REQUIREMENTS: Render the items below as a Markdown table with the columns Row and Text, starting with the line containing "Identify the location of the menu" and continuing through the line containing "(134, 152).". Give each line its own numbered row and omit any blank lines.

INPUT:
"""
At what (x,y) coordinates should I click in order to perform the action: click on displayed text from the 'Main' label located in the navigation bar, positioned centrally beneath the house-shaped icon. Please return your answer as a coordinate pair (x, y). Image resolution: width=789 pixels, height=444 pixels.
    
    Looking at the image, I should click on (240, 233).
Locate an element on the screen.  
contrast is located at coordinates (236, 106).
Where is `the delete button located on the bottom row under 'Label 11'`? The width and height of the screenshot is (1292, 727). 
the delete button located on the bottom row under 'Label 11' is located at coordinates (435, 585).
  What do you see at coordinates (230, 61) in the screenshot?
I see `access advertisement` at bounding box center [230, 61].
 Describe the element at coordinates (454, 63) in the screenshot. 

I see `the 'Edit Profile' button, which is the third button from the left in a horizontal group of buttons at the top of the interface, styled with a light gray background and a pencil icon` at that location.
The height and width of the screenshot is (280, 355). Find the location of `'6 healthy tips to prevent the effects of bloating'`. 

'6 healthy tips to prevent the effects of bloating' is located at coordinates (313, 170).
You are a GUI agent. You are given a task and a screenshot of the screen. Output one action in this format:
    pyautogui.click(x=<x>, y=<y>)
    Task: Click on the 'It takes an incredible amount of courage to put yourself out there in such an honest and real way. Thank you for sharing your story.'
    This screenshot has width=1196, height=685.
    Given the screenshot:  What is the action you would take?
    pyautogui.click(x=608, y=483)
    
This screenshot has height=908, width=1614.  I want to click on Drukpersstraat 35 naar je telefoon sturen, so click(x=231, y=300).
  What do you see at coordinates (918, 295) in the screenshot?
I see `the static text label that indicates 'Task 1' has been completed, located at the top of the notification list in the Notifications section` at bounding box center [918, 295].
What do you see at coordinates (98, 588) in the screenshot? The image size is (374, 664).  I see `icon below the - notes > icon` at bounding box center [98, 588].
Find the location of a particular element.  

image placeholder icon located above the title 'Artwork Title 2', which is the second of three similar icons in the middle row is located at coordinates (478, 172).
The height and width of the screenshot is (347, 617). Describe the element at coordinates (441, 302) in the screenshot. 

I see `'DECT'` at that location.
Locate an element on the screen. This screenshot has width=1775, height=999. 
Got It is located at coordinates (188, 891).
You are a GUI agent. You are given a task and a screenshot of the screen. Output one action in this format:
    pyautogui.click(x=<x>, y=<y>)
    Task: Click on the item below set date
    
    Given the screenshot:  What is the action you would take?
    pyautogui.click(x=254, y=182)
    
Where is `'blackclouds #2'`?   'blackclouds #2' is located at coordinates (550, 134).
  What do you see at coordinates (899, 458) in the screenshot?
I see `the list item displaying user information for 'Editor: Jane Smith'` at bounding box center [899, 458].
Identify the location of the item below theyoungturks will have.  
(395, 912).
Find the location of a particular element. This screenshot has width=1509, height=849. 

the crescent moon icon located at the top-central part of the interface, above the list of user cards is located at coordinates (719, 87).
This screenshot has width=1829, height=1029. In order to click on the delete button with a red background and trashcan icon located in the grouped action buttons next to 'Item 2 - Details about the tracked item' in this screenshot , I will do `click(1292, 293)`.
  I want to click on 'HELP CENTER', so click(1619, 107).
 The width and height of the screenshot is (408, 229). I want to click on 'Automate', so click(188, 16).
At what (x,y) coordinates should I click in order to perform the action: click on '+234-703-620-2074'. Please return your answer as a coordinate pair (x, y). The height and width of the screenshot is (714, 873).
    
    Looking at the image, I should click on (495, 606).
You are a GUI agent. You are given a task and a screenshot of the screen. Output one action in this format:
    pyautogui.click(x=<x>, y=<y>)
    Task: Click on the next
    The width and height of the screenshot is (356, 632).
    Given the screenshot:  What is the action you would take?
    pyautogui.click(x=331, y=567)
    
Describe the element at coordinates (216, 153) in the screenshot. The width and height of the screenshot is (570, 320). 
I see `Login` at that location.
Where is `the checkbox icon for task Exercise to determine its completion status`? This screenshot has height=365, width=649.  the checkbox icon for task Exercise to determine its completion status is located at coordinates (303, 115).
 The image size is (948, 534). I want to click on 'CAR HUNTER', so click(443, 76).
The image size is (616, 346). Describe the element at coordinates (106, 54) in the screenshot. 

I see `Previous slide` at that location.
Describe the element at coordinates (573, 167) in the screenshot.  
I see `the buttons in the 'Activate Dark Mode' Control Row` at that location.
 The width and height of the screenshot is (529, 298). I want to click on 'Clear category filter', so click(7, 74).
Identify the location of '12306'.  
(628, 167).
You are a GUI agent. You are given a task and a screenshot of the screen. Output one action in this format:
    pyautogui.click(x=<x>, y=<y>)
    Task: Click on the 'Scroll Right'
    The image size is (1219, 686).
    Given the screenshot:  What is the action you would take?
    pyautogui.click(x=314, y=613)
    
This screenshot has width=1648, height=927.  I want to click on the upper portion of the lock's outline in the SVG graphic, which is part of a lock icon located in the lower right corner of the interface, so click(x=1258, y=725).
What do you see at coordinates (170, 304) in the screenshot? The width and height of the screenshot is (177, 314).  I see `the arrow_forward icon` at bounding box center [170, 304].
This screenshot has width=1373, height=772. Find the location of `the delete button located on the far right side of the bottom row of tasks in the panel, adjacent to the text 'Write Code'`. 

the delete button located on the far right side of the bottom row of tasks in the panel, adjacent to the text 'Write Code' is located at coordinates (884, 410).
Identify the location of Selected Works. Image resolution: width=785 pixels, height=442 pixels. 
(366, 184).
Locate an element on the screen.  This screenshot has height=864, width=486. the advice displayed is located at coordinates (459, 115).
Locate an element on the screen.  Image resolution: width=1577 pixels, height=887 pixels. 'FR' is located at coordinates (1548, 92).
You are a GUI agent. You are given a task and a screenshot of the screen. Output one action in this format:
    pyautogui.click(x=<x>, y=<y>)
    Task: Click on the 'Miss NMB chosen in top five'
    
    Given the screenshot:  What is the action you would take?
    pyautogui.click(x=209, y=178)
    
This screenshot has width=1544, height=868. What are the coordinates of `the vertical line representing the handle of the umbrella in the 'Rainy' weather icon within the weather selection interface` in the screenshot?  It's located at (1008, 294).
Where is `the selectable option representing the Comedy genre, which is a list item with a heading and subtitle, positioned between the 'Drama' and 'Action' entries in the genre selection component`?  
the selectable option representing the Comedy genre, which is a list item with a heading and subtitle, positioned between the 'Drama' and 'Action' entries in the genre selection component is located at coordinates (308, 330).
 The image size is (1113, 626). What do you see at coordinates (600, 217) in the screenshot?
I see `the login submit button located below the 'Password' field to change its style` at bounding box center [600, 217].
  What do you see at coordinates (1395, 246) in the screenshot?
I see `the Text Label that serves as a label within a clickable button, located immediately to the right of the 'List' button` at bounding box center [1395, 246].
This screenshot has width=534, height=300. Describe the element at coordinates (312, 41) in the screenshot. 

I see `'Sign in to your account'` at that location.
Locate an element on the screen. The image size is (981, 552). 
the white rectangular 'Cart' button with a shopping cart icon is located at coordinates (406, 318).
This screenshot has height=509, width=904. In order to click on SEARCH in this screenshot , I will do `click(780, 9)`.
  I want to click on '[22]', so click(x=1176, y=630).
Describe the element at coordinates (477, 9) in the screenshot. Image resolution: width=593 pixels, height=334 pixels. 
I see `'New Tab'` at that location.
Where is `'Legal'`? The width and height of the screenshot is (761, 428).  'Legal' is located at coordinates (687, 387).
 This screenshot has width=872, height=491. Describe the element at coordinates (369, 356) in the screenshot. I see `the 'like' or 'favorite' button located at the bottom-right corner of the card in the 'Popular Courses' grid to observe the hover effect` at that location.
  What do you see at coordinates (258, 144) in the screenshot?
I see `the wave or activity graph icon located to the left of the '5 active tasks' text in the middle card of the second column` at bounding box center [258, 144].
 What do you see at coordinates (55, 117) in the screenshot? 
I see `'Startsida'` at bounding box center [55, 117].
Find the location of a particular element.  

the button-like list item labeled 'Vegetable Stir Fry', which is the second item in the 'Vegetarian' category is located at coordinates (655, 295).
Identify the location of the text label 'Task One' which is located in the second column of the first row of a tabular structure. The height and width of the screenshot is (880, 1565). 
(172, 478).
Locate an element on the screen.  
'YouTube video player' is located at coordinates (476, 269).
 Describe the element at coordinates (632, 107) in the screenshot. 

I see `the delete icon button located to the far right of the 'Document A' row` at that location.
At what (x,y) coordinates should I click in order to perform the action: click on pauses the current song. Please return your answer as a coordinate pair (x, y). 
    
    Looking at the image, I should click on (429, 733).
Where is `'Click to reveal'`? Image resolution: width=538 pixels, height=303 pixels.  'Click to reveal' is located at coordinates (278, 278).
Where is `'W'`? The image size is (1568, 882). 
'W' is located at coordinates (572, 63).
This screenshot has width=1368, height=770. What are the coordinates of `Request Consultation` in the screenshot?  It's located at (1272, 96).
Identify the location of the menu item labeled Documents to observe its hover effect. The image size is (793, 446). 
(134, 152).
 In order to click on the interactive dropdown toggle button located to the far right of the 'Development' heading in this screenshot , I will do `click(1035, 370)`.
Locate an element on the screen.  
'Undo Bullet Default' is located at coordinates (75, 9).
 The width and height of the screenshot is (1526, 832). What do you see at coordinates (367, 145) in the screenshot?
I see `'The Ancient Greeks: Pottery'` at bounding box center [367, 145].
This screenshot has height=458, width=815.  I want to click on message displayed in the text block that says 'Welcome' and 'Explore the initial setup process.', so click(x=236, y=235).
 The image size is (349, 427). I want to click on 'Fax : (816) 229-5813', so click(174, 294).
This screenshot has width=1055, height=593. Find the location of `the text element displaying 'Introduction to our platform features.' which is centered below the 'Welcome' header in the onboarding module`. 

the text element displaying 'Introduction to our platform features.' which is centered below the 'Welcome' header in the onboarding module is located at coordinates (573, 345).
"""
SOLUTION:
| Row | Text |
|---|---|
| 1 | Identify the location of the menu item labeled Documents to observe its hover effect. The image size is (793, 446).  |
| 2 | (134, 152). |